Source records:
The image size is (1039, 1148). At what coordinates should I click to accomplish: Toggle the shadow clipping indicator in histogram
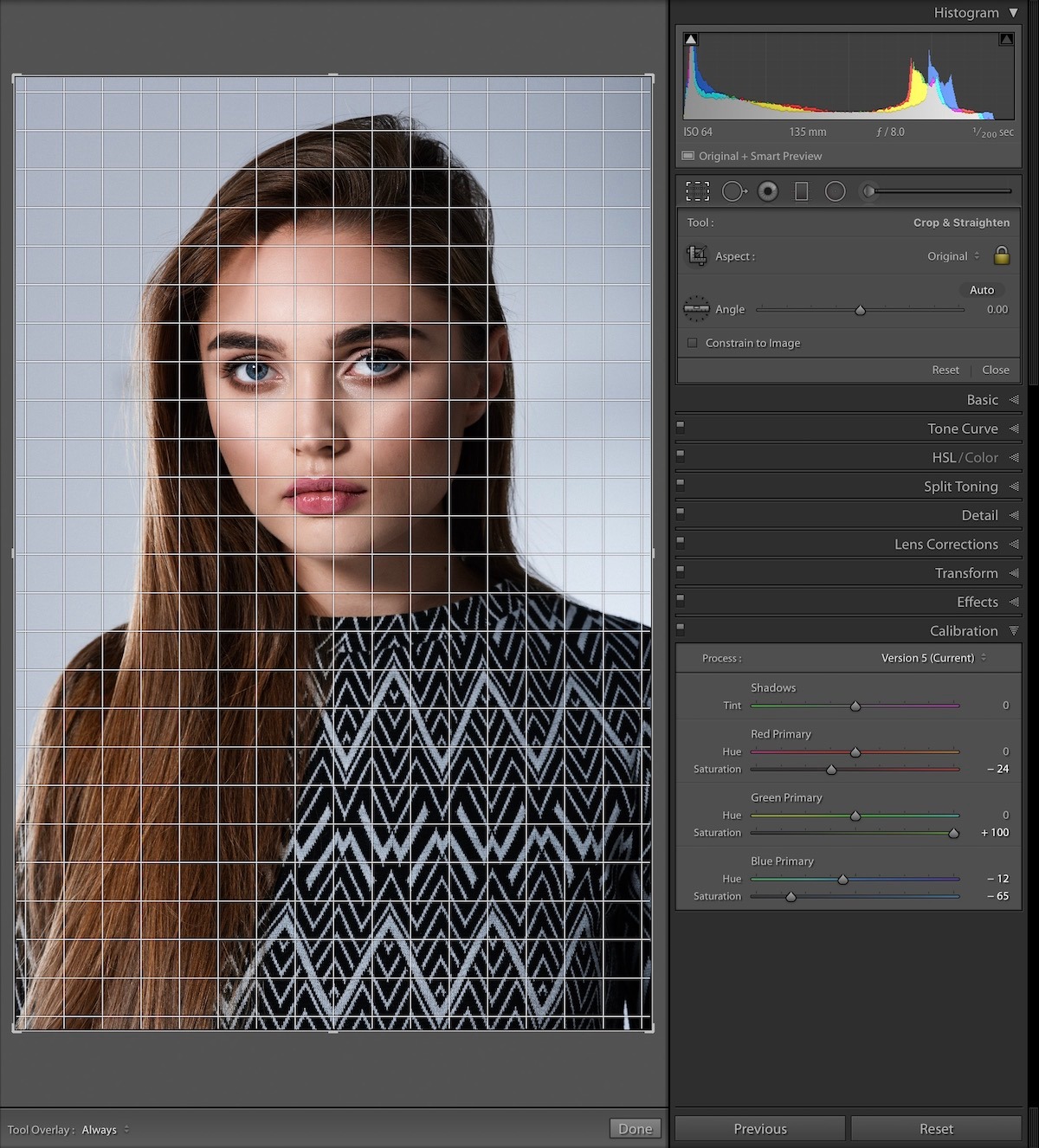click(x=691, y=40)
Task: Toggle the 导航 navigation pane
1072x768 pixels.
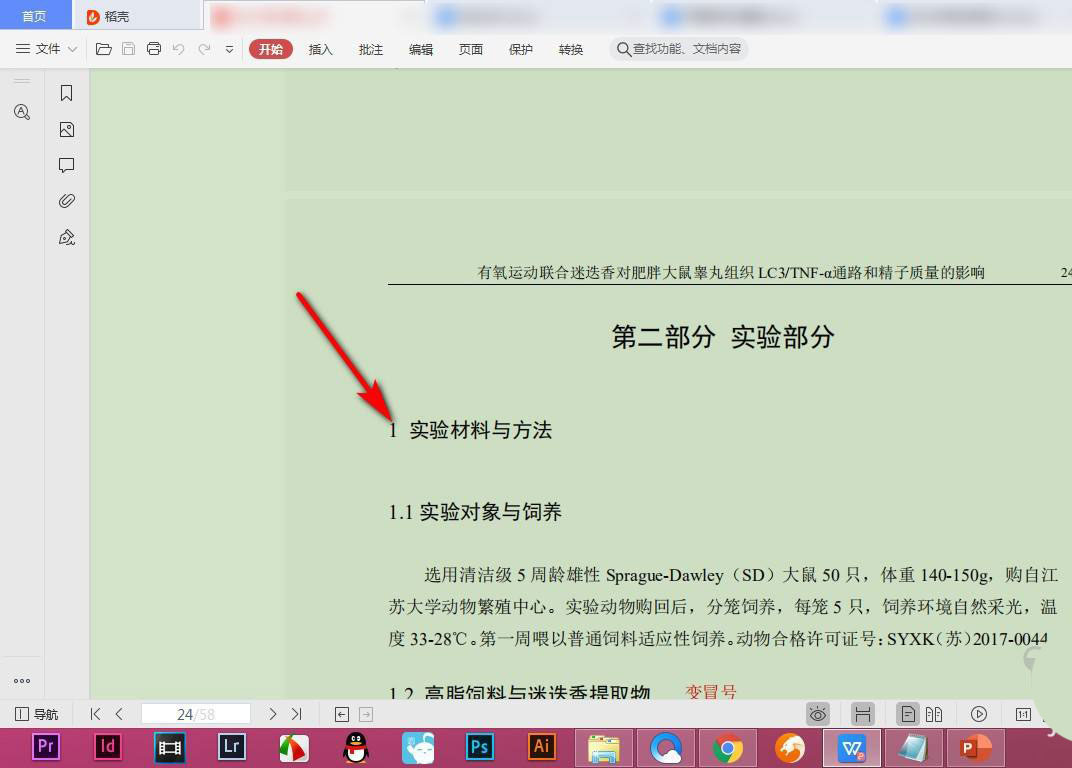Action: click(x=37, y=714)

--

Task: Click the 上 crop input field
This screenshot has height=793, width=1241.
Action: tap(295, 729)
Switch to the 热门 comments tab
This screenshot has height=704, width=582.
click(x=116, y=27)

WORK TO COMPLETE:
From the data above, pick out each line containing "Task" and copy it.

SOLUTION:
Task: Toggle the 导航 navigation pane
Task: Click the 上 crop input field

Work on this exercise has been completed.